Print Your Mind 3D's Second Hand-a-thon in Edmonton
We were once again joined by over 45 students, volunteers, and teachers as we worked together to assemble 3D printed hands for children with upper limb differences around the world. The event was held on December 16th at Queen Elizabeth High School in their library. Students spent the majority of the day working with patient and determined volunteers from APEGA to assemble the 3D printed prosthetics.
As part of the Hand-a-thon, the hands are 3D printed prior to the event and brought to the venue along with other tools, hardware, and a group of people who are passionate about creating a difference. Over the span of about 5 hours the teams of 2 students per hand work to assemble the over 20 3D printed pieces to form a functioning mechanical prosthetic hand. Volunteers work closely with the students to help with some of the more complex areas and ensure a high level of quality control. Once the hands are completed they will be sent to the Enable Community Foundation who matches them with recipients in need around the world.
We are very proud to sponsor these events through our Enviromaker initiative. Through this initiative we allocate a portion of all profits to support education, innovation, and sustainability through events like our Hand-a-thons. In total, 20 prosthetic hands were created during the event. As well as much of the printing, Print Your Mind 3D donated the hardware kits which are needed to assemble the hands to function. Along with our event we had in March in Calgary, we will have donated a total of 50 hands through our Hand-a-thon events in 2016. This is something we are extremely proud of.

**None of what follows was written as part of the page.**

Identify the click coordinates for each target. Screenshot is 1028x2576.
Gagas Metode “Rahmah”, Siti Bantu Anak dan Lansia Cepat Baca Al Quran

We want to say a special thank you to everyone who helped make this event possible. Edmonton Public Schools for letting us use the library at Queen Elizabath High School along with all of the staff volunteers. APEGA (Association of Professional Engineers and Geoscientists of Alberta) for all of their support and bringing over 15 volunteers. The volunteers not only took the full day off to take part in the event, but also a Saturday afternoon to go through a practice building session so thank you so much for that. The Enable Community Foundation for the amazing work they do to improve upon hand designs and match children in need with printed hands. And finally, Aaron Dublenko and his Innovate High School program. Aaron's program allows students to get high school credit for project based learning opportunities like our Hand-a-thon and without the support of him and all of his students participating this event would not have been possible.